▶ _Work to do_
Copy each of the following records word for word, leaving nothing out.

▶ _Source data_
--- START ---

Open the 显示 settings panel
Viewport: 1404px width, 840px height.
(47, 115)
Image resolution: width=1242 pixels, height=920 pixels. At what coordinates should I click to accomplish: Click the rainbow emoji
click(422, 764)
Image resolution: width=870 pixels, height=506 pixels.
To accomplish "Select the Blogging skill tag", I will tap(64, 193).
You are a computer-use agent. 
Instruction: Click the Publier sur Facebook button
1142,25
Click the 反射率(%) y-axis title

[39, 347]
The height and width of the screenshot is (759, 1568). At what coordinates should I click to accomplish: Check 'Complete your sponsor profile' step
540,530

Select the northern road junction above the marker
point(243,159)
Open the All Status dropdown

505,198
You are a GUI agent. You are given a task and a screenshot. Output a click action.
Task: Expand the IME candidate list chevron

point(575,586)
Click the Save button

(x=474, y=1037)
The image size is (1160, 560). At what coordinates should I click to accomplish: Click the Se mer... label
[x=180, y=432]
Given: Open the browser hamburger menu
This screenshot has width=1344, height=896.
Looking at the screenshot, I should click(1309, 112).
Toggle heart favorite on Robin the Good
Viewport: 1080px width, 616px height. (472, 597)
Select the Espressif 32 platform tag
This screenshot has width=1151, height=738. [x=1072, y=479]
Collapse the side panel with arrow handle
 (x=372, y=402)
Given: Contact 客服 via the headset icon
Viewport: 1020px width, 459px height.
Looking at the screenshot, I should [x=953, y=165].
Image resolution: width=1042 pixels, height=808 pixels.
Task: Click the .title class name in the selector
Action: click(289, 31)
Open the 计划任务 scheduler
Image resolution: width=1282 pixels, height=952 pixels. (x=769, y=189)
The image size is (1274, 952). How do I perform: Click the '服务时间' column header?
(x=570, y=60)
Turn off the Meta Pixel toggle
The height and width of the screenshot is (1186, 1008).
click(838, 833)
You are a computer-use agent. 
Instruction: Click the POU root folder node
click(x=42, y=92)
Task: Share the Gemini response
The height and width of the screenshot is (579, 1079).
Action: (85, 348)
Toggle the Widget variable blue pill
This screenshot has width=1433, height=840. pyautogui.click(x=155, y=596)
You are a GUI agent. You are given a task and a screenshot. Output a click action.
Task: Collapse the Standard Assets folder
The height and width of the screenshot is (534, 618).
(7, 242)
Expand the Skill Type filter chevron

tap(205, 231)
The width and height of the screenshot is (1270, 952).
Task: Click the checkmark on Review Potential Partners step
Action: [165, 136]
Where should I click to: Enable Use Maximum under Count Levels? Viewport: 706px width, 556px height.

--- END ---

▶ _Final result_
Open the 显示 settings panel
Viewport: 1404px width, 840px height.
(47, 115)
Image resolution: width=1242 pixels, height=920 pixels. At what coordinates should I click to accomplish: Click the rainbow emoji
click(422, 764)
Image resolution: width=870 pixels, height=506 pixels.
To accomplish "Select the Blogging skill tag", I will tap(64, 193).
You are a computer-use agent. 
Instruction: Click the Publier sur Facebook button
1142,25
Click the 反射率(%) y-axis title

[39, 347]
The height and width of the screenshot is (759, 1568). At what coordinates should I click to accomplish: Check 'Complete your sponsor profile' step
540,530

Select the northern road junction above the marker
point(243,159)
Open the All Status dropdown

505,198
You are a GUI agent. You are given a task and a screenshot. Output a click action.
Task: Expand the IME candidate list chevron

point(575,586)
Click the Save button

(x=474, y=1037)
The image size is (1160, 560). At what coordinates should I click to accomplish: Click the Se mer... label
[x=180, y=432]
Given: Open the browser hamburger menu
This screenshot has width=1344, height=896.
Looking at the screenshot, I should click(1309, 112).
Toggle heart favorite on Robin the Good
Viewport: 1080px width, 616px height. (472, 597)
Select the Espressif 32 platform tag
This screenshot has width=1151, height=738. [x=1072, y=479]
Collapse the side panel with arrow handle
 (x=372, y=402)
Given: Contact 客服 via the headset icon
Viewport: 1020px width, 459px height.
Looking at the screenshot, I should [x=953, y=165].
Image resolution: width=1042 pixels, height=808 pixels.
Task: Click the .title class name in the selector
Action: click(289, 31)
Open the 计划任务 scheduler
Image resolution: width=1282 pixels, height=952 pixels. (x=769, y=189)
The image size is (1274, 952). How do I perform: Click the '服务时间' column header?
(x=570, y=60)
Turn off the Meta Pixel toggle
The height and width of the screenshot is (1186, 1008).
click(838, 833)
You are a computer-use agent. 
Instruction: Click the POU root folder node
click(x=42, y=92)
Task: Share the Gemini response
The height and width of the screenshot is (579, 1079).
Action: (85, 348)
Toggle the Widget variable blue pill
This screenshot has width=1433, height=840. pyautogui.click(x=155, y=596)
You are a GUI agent. You are given a task and a screenshot. Output a click action.
Task: Collapse the Standard Assets folder
The height and width of the screenshot is (534, 618).
(7, 242)
Expand the Skill Type filter chevron

tap(205, 231)
The width and height of the screenshot is (1270, 952).
Task: Click the checkmark on Review Potential Partners step
Action: [165, 136]
Where should I click to: Enable Use Maximum under Count Levels? Viewport: 706px width, 556px height.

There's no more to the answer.